Slashdot Mirror


Supercomputer Breaks the $100/GFLOPS Barrier

Hank Dietz writes "At the University of Kentucky, KASY0, a Linux cluster of 128+4 AMD Athlon XP 2600+ nodes, achieved 471 GFLOPS on 32-bit HPL. At a cost of less than $39,500, that makes it the first supercomputer to break $100/GFLOPS. It also is the new record holder for POV-Ray 3.5 render speed. The reason this 'Beowulf' is so cost-effective is a new network architecture that achieves high performance using standard hardware: the asymmetric Sparse Flat Neighborhood Network (SFNN)." Because this was a university project, KASY0 was assembled entirely by unversity students, which while being a source of cheap labor, is also a good way to get a lot of students of involved in a great project.

6 of 281 comments (clear)

  1. Re:Asymmetric Sparse Flat Neighborhood Network by flymolo · · Score: 5, Informative

    Due to "creative" (computed) wiring, if all switchs are functioning, no node is more than one hop from each other node. This requires a routing table written for each pc. It could be used for redunancy, but it is being used to minimize latency, and collisions, which are both killers in clusters.

    --
    "Sometimes it's hard to tell the dancer from the dance." --Corwin Of Amber in CoC
  2. Cooling by bengoerz · · Score: 4, Informative

    I toured the previous cluster these guys did (KLAT2) and was very impressed. However, using AMD Athlon Thunderbirds last time, it did get quite hot. I remember standing by the cluster looking at all the wiring and being bombarded by an overhead cooling vent. I'm also assuming that these cooling issues is the reason that each case has two blow-holes. I'd also like to see these guys post in-depth specs of each machine. Being a hardware nut, I'd like to see how they got so many machines so cheap, and maybe even what vender they used. As I remember, they worked REALLY hard on their last cluster to keep costs to an absolute minimum.

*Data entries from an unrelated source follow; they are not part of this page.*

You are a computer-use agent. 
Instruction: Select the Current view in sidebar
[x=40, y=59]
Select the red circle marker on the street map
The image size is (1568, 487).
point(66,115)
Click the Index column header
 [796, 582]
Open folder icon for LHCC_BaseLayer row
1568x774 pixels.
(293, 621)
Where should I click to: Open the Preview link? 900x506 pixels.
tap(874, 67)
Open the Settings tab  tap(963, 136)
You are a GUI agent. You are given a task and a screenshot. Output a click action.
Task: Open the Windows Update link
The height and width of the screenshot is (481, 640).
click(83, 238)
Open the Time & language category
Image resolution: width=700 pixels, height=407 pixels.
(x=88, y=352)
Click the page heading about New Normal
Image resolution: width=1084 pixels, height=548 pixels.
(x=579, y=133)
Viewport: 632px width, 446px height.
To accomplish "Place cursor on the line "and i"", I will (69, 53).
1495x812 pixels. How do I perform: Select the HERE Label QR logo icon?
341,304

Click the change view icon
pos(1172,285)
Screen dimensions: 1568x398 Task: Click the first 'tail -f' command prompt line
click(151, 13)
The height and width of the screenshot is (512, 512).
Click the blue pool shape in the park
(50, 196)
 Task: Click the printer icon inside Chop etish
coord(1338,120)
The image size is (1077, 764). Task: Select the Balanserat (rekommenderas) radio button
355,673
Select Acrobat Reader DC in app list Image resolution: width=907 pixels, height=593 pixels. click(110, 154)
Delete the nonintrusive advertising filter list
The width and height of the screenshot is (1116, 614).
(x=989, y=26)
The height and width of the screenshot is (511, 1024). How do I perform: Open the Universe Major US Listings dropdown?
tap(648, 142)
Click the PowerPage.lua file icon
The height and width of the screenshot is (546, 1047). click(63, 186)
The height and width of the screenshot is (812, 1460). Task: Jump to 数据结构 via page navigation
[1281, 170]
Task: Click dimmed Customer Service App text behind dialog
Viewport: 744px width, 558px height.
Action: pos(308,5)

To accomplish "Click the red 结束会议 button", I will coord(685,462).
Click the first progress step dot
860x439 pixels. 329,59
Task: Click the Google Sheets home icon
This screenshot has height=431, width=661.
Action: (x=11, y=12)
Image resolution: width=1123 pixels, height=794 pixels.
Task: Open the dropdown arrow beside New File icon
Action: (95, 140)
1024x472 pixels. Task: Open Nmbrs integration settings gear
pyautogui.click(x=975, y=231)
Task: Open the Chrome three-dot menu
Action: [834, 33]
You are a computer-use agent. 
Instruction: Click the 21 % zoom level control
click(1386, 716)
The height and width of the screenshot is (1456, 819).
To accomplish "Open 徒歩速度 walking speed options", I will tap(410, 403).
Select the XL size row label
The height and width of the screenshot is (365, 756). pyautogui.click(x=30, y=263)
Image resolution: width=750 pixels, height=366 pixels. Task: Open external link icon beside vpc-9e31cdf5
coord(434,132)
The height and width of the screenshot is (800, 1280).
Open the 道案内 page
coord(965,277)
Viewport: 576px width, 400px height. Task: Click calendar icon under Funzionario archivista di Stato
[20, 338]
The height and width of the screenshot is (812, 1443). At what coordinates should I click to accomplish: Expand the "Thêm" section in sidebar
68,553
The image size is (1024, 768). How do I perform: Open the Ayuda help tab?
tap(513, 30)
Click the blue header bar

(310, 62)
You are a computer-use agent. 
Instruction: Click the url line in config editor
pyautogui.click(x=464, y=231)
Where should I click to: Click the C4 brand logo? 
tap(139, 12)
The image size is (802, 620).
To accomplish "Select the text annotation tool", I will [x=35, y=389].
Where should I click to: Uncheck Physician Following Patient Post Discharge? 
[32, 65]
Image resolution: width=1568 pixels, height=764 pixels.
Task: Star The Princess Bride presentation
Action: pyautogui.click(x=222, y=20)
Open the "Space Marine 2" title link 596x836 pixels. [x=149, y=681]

  3. Re:Asymmetric Sparse Flat Neighborhood Network by Rich+Dougherty · · Score: 3, Informative

    Here's a quote from the site:

    Does The World Need Yet Another Network Topology?

    One would think (well, we did ;-) that the latest round of Gb/s network hardware would have made the design of a high-bandwidth cluster network a trivial exercise. However, that isn't the case when the prices are considered:

    • When we invented FNNs in 2000, the cheapest of the Gb/s NICs available were PCI Ethernet cards priced under $300 each; now they are $50-$100. Prices have continued to drop. Prices on custom high-performance NICs (e.g., Myrinet) start at close to $1000 and have not been going down.
    • In late 2002, 48-port 100Mb/s Fast Ethernet switches have dropped to less than $25/port. Gigabit Ethernet switches are starting to follow the same trend, with $100/port pricing in sight for switches up to about 48 ports. Wider switches with the needed performance are unlikely to become cheap in the near future. Thus, it would be necessary to build a heirarchical switch fabric using multiple layers of switches, yielding higher cost, higher latency, and significantly lower bisection bandwidth (unless you use a "fat tree" or other scheme, which adds still more expense -- especially because cheap layer 2 Ethernet switches don't support those topologies).

    In summary, the cost of the "obvious" Gb/s network for KLAT2's 66 single-processor nodes was OVER 30 TIMES the cost of the network we built for KLAT2. In fact, to match KLAT2's bisection bandwidth, a network built using Gb/s hardware would have cost even more. Gigabit Ethernet is getting cheaper, but obvious topologies just are not competitive with FNN performance. So, if you've got tons of money that you have to spend immediately, you can impress your friends by buying expensive custom network hardware that can use an obvious topology and still be competitive with FNN performance. Otherwise, read on.... ;-)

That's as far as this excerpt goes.